Work to do –
Can you rewrite the records from the line with "Task: Click the home icon in breadcrumb" up to and including the line with "Open Windows Explorer", swapping "upload arrow icon" for "download arrow icon" and leaving everything else unchanged?

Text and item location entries
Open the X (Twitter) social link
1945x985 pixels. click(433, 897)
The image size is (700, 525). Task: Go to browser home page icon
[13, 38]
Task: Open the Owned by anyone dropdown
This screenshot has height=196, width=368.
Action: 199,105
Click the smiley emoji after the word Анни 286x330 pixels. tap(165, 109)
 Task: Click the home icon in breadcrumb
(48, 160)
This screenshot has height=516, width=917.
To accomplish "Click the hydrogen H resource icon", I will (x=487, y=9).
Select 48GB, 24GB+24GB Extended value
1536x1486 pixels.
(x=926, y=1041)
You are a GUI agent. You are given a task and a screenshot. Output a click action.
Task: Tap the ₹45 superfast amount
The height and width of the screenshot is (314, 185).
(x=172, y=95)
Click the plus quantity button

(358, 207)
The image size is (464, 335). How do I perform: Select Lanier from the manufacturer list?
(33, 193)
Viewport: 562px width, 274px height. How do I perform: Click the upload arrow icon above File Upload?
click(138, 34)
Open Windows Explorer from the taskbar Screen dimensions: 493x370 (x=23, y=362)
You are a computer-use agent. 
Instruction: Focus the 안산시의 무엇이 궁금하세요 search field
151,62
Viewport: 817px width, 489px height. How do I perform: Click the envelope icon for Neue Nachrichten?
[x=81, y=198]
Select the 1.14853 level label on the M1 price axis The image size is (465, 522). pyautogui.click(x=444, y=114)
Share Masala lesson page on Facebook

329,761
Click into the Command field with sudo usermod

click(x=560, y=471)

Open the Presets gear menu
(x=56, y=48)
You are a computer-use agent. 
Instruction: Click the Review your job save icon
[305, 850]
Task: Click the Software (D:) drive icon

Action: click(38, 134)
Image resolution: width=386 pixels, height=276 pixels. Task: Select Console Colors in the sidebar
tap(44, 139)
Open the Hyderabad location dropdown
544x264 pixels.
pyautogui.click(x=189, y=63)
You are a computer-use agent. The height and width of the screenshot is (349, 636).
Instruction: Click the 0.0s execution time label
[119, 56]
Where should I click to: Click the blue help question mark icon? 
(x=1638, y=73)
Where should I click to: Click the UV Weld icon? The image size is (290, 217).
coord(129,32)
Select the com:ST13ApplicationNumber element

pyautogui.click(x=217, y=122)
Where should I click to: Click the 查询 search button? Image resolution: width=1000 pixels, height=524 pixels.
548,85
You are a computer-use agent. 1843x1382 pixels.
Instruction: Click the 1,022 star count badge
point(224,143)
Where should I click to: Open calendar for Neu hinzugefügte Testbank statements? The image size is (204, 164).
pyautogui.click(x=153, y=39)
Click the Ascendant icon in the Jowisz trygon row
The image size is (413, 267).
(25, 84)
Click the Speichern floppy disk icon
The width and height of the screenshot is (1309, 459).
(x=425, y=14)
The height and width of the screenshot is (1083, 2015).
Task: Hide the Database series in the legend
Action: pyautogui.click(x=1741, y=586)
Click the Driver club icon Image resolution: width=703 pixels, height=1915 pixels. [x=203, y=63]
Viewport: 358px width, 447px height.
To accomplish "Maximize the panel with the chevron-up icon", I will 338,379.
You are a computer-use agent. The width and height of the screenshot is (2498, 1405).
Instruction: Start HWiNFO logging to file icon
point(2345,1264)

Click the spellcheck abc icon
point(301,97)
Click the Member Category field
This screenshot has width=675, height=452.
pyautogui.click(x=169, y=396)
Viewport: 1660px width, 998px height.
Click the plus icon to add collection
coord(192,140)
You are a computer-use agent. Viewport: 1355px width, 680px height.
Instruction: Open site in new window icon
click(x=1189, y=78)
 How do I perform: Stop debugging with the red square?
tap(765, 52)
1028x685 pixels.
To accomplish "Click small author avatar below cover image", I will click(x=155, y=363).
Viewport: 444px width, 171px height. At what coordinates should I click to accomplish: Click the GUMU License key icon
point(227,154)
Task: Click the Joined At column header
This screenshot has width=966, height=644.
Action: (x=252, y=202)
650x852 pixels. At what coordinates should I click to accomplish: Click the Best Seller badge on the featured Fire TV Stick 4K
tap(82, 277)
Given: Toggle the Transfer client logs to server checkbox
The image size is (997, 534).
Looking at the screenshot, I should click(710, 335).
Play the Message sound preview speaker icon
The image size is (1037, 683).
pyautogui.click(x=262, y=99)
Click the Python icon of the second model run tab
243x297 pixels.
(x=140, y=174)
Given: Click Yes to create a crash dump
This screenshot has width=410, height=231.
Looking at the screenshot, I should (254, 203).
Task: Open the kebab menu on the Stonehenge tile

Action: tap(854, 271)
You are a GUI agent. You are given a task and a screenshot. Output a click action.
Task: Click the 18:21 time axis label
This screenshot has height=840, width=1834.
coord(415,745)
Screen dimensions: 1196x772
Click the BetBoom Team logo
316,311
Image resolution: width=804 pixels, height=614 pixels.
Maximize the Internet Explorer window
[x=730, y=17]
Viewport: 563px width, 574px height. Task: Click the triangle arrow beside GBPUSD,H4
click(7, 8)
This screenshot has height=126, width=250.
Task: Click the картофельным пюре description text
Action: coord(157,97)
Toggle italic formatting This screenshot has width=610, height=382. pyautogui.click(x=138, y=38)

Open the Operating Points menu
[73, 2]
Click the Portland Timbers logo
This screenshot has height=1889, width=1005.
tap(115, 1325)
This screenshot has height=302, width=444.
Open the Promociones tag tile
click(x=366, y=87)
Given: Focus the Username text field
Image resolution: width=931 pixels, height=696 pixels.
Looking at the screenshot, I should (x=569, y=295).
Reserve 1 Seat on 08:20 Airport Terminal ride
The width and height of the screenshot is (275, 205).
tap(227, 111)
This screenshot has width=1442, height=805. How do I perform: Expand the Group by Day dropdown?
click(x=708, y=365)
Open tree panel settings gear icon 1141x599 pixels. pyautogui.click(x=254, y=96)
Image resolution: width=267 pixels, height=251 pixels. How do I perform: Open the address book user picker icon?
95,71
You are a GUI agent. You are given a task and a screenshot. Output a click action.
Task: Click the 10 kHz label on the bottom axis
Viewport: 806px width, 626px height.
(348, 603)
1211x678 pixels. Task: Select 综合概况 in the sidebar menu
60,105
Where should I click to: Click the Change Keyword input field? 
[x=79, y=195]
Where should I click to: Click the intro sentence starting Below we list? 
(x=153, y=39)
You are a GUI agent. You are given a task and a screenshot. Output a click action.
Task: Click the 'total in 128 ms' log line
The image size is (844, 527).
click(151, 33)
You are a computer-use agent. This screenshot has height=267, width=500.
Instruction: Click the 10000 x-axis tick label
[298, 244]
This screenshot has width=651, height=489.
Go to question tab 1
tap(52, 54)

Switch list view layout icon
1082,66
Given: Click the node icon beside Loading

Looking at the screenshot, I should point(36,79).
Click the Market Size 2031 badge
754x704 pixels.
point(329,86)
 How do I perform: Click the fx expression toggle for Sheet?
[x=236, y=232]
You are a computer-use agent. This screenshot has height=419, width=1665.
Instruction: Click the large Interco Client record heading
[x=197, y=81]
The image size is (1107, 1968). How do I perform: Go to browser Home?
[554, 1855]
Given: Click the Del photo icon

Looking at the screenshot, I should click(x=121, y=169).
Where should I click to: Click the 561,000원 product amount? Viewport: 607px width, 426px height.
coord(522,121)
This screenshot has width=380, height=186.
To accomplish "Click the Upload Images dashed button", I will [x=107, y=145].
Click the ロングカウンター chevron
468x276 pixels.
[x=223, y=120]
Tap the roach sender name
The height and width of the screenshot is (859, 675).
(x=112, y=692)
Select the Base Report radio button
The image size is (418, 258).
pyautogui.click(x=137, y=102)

Exercise result –
 Task: Click the home icon in breadcrumb
(48, 160)
This screenshot has height=516, width=917.
To accomplish "Click the hydrogen H resource icon", I will (x=487, y=9).
Select 48GB, 24GB+24GB Extended value
1536x1486 pixels.
(x=926, y=1041)
You are a GUI agent. You are given a task and a screenshot. Output a click action.
Task: Tap the ₹45 superfast amount
The height and width of the screenshot is (314, 185).
(x=172, y=95)
Click the plus quantity button

(358, 207)
The image size is (464, 335). How do I perform: Select Lanier from the manufacturer list?
(33, 193)
Viewport: 562px width, 274px height. How do I perform: Click the download arrow icon above File Upload?
click(138, 34)
Open Windows Explorer from the taskbar Screen dimensions: 493x370 (x=23, y=362)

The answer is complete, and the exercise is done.